**STATED TASK**. Render each line of the records below as a row in a Markdown table with the columns "Row" and "Line," skipping any blank lines and leaving out the pictures.

Records for locating words and elements
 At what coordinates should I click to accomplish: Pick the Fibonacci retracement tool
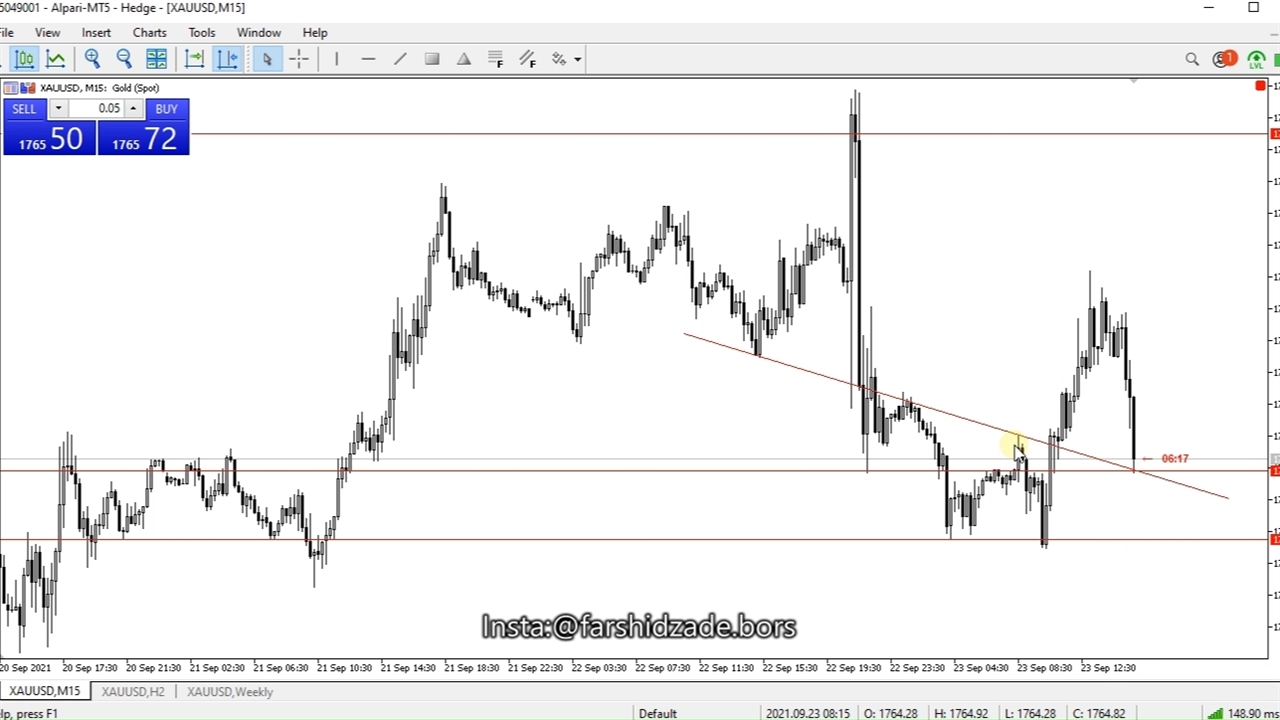click(496, 59)
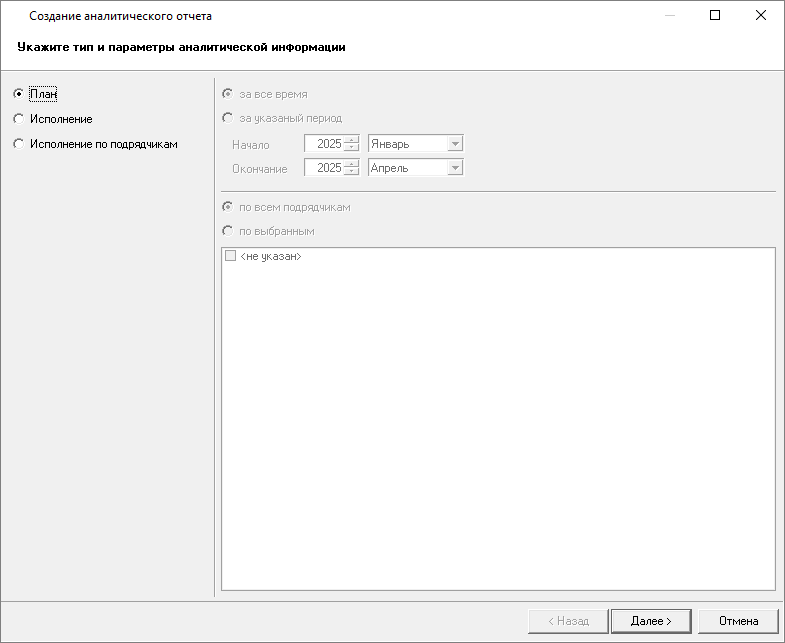Pick the за все время option
Screen dimensions: 785x643
[228, 94]
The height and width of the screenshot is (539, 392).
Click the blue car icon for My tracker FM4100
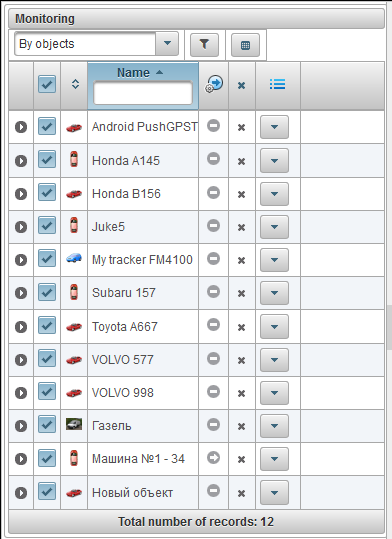(74, 258)
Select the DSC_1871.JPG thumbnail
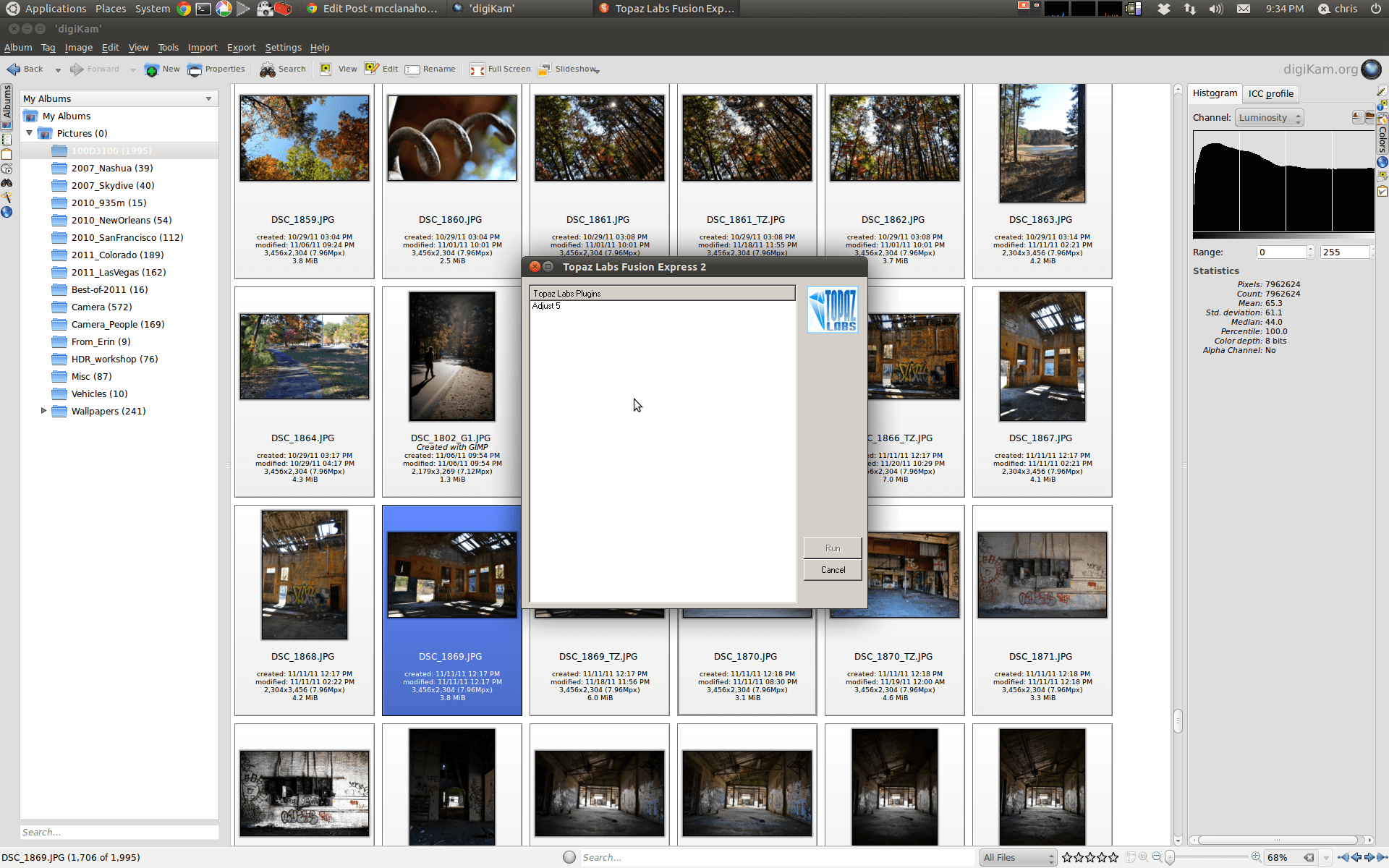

**TASK RESULT**.
| Row | Line |
|---|---|
| 1 |  At what coordinates should I click to accomplish: Pick the Fibonacci retracement tool |
| 2 | click(496, 59) |
| 3 | Pick the за все время option |
| 4 | Screen dimensions: 785x643 |
| 5 | [228, 94] |
| 6 | The height and width of the screenshot is (539, 392). |
| 7 | Click the blue car icon for My tracker FM4100 |
| 8 | (74, 258) |
| 9 | Select the DSC_1871.JPG thumbnail |